Ciasteczkowo-karmelowa granola z Alpro toffee
Klnę się na wszystko, co święte, tę granolę zesłali bogowie. M&S po raz kolejny nie zawodzi. Chrupiące płatki posypane karmelem, kawałki maślanych ciasteczek, czekoladowe kawałki karmelu. W smaku przywodzi na myśl Lion, ale przebija go kilkukrotnie. Dodatkowo miałam wczoraj szczęście zaopatrzyć się w czteropak Alpro o smaku toffee, więc kiedy po przyjściu do domu chowałam wszystko do szafki i ten zestaw jakoś magicznie znalazł się obok siebie, już wiedziałam czym zacznę dzień. I że to będzie dobrze zaczęty dzień :3

wtorek, 15 października 2013

62.

Owsianka z batonikiem bilionera (migdały, żurawina, toffee i chocolate chips)

www.graze.co.uk

niedziela, 6 października 2013

60.

Owsianka ze śliwką i masłem orzechowym.

A ja wciąż się nie wyrabiam...

Kerala, zwracam honor. Masło orzechowe M&S rozkopało podium.

niedziela, 29 września 2013

58.

Owsianka na mleczku kokosowym. Kruche ciastko zbożowe.
Mam problem z powrotem na pełny bieg. Raz to praca, raz internety. Żałuję. Obiecuję poprawę.

wtorek, 24 września 2013

57.

Pełnoziarniste grzanki z Philadelphią i dżemem z czarnej porzeczki/z pesto, piersią indyka i pomidorem

Popite ciepłym mlekiem, które swoją drogą piję tu litrami (choć to niezdrowe).

środa, 14 sierpnia 2013

54.

Ryż brązowy smażony na maśle z kakao i batonikiem bilionera (czekoladowe groszki, żurawina, migdały i kawłkami toffie)

Dzięki, kerala ;3

poniedziałek, 12 sierpnia 2013

52.

Łomatkobosko, to juz ponad 4 k wyświetleń! Spasiba, Towarzyszki i Towarzysze!




A teraz przejdźmy do daily basis.
Wreszcie, po prawie miesiącu oczekiwania (dziękuję, Royal Mail, masz więcej wspólnego z Pocztą Polską niż można sobie wyobrazić) doszło do mnie moje NibbleBox z Graze. 

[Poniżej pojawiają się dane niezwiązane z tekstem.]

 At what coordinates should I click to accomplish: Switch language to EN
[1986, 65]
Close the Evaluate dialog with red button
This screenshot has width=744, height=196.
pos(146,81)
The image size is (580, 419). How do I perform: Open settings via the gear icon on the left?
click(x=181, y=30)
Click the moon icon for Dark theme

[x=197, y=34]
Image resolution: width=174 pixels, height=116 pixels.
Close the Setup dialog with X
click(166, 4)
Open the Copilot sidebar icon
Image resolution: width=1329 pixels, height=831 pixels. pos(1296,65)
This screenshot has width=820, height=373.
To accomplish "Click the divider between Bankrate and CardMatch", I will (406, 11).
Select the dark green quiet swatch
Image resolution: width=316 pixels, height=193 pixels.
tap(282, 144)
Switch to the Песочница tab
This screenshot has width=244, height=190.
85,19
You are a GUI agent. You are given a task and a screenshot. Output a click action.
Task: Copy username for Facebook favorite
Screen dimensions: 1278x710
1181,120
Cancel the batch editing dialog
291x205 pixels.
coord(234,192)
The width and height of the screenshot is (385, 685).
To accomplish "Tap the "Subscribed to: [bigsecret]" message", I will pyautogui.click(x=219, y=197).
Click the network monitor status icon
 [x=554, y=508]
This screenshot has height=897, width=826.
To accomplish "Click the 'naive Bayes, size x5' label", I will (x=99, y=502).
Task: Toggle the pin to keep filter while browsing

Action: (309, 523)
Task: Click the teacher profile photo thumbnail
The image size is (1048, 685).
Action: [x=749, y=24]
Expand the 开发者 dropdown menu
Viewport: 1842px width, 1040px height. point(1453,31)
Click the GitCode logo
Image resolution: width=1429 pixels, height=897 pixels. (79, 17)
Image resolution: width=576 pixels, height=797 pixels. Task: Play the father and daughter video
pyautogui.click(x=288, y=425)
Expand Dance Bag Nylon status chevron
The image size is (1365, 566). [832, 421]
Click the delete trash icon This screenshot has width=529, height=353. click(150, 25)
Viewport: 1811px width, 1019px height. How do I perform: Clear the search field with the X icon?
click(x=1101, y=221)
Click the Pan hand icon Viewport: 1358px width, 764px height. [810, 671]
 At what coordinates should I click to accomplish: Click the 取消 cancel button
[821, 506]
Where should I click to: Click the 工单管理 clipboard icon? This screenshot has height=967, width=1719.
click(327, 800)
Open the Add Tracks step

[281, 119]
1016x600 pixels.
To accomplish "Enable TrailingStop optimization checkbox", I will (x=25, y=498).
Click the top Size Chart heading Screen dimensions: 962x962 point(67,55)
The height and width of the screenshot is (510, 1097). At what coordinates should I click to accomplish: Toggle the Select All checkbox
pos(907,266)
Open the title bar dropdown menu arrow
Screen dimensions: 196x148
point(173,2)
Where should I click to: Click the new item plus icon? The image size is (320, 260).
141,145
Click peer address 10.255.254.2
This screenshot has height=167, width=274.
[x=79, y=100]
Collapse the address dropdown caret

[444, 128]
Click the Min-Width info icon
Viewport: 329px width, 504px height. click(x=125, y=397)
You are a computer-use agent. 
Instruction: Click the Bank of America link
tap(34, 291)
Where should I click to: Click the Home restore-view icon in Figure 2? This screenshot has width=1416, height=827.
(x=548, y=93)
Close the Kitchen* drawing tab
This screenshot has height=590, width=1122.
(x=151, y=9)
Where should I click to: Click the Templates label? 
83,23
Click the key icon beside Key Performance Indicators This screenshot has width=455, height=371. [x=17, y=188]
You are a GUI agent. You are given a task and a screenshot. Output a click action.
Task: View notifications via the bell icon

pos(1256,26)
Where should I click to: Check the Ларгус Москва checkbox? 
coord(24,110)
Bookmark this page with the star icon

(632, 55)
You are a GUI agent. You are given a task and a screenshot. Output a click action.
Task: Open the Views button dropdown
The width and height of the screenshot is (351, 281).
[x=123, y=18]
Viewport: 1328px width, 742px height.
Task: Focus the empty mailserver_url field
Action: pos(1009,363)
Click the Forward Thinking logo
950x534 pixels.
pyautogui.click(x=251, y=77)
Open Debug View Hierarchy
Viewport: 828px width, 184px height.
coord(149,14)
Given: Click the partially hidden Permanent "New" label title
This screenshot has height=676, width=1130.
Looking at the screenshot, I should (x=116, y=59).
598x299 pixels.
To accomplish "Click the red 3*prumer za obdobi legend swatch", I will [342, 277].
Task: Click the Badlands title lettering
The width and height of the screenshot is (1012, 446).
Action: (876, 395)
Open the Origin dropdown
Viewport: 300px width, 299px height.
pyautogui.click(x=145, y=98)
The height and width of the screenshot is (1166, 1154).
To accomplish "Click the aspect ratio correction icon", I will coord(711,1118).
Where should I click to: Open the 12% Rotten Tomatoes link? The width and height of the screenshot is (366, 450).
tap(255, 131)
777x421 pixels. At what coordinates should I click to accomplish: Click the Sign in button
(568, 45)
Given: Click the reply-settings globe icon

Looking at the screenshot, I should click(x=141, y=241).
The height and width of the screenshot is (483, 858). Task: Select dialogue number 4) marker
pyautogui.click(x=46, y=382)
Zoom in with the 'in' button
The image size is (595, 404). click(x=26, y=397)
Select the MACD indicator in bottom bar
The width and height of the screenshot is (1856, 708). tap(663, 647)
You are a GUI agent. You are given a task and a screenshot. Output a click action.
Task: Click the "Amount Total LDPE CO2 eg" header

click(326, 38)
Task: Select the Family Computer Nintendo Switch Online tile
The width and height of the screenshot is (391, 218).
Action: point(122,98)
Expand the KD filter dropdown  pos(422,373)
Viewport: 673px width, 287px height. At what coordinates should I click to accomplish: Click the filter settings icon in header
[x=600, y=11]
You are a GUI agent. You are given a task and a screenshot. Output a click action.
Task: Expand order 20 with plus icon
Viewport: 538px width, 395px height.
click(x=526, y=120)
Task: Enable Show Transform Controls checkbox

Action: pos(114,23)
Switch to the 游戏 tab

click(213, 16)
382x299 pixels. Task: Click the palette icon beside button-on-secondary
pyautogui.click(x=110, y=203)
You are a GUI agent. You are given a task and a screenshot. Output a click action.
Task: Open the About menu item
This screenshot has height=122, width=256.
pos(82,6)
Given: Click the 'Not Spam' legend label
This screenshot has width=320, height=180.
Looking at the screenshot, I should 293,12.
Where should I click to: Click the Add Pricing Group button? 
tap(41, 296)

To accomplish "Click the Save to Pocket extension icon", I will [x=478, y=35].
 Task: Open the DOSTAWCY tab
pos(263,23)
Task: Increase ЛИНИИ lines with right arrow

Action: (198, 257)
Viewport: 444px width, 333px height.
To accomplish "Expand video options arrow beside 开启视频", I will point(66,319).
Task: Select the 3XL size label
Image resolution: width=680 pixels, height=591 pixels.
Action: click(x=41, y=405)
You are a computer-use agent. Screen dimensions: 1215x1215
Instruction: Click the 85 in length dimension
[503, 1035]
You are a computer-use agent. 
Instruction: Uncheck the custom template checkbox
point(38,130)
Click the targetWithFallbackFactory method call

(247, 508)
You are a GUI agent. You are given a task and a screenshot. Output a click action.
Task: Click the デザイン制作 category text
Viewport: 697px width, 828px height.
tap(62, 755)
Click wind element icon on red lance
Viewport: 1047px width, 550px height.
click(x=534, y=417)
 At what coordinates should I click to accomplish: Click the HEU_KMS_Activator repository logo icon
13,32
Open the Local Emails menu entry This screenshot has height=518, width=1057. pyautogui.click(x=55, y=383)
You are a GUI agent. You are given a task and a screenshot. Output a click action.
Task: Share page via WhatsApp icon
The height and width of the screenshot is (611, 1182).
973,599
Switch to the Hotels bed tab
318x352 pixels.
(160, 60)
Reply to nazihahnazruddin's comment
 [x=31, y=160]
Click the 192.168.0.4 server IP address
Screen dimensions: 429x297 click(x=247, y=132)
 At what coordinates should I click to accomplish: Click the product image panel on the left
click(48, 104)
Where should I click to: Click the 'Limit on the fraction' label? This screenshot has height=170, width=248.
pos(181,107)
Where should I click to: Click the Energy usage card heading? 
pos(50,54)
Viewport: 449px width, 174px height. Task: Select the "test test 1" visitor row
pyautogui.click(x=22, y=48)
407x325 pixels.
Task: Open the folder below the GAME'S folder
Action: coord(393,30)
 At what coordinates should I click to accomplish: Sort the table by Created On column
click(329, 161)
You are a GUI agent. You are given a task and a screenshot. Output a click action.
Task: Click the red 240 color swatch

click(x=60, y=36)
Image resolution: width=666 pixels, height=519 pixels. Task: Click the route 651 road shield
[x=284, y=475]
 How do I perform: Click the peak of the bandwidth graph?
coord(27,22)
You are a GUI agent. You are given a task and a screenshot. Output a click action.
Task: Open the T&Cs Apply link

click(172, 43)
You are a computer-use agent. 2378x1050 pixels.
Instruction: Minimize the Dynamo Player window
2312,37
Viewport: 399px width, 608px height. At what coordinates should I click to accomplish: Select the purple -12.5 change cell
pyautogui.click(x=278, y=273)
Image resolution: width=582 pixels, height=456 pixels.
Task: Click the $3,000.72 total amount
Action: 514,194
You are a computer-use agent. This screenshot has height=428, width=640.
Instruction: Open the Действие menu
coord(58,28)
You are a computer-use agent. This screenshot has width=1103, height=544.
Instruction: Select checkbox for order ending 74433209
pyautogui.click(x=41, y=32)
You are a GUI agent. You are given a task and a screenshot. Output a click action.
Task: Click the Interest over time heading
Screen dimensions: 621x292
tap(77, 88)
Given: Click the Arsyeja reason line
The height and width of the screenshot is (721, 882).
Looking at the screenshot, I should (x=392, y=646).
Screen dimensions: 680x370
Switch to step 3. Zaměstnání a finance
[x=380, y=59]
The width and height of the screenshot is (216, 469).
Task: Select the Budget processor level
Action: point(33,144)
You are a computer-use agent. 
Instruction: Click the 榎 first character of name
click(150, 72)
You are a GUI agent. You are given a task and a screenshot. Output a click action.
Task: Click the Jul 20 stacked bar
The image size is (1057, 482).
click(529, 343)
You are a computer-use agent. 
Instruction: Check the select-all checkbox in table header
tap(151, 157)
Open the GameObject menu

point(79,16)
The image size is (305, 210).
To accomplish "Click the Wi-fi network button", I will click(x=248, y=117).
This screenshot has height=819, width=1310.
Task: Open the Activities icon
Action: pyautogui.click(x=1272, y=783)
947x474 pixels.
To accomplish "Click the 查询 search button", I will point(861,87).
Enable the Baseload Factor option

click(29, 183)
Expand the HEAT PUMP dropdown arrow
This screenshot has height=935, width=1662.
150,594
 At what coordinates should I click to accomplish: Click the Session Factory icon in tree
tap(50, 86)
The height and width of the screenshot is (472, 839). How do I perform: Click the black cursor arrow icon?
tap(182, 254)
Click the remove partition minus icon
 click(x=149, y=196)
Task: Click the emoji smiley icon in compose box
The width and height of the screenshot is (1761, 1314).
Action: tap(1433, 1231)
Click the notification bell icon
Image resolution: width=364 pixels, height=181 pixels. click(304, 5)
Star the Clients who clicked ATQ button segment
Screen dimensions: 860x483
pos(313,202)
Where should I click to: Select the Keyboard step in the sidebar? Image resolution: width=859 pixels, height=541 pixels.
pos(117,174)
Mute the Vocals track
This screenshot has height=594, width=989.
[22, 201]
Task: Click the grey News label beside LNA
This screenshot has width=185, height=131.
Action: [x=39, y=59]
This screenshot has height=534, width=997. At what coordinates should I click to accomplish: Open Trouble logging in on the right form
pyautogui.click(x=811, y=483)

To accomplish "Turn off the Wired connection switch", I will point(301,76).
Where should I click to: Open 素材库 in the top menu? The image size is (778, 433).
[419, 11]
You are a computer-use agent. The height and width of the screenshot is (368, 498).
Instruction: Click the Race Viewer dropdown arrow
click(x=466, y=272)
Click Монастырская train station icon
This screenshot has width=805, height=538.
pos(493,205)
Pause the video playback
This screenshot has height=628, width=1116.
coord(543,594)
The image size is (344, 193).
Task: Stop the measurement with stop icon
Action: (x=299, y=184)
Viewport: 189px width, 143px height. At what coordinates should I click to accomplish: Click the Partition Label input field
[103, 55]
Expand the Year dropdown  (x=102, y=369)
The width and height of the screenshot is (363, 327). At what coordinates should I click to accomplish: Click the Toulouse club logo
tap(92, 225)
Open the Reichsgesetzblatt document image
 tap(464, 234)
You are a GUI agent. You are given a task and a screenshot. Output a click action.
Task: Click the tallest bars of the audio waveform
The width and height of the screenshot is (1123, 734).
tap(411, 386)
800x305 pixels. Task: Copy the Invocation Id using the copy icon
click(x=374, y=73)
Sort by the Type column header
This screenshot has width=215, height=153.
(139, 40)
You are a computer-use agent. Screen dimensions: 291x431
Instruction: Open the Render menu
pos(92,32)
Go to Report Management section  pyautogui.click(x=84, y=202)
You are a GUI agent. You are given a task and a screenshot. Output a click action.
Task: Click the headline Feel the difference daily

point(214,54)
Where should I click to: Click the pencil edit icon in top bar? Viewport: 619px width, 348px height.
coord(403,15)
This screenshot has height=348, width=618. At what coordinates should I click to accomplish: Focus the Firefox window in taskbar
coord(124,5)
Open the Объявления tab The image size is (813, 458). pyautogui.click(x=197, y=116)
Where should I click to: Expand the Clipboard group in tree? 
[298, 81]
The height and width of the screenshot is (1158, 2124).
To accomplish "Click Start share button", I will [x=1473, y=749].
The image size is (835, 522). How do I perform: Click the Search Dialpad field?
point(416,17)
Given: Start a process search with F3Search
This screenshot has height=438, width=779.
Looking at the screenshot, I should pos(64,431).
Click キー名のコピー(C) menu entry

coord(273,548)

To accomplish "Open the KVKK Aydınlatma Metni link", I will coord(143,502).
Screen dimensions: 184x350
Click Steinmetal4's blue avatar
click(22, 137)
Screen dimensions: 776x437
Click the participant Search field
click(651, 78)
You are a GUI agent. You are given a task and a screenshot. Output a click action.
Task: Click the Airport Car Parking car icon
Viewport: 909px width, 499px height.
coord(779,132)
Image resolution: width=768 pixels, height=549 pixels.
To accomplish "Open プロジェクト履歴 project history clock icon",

NibbleBox to innymi słowy pudełko pysznych zdrowych przekąsek, które w zależności od upodobań można kompletować na ich stronie internetowej i za kilka funtów zamówić sobie do domu. W moim powitalnym, po użyciu vouchera z WHSmith, znalazła się następująca kombinacja:

Od góry: mieszanka suszonych owoców (ananas, wiśnie, rodzynki i żurawina), pełnoziarniste grzanki z sosem Gazpacho, ciasto marchewkowe ze słonecznikiem (które, jak widać, nie dożyło zdjęcia) oraz batonik bilionera (mieszanka bakalii z dodatkiem belgijskiej czekolady).
Dodatkowo firma oferuje szeroką gamę angielskiej herbaty, której nie omieszkali mi przysłać w komplecie. Mocna czarna mieszanka, w sam raz na five o'clock (na śniadanie MUSZĘ mieć kawę, przykro mi).




No i, koniec końców, moje śniadanie:

Owsianka z suszonymi owocami i bananem.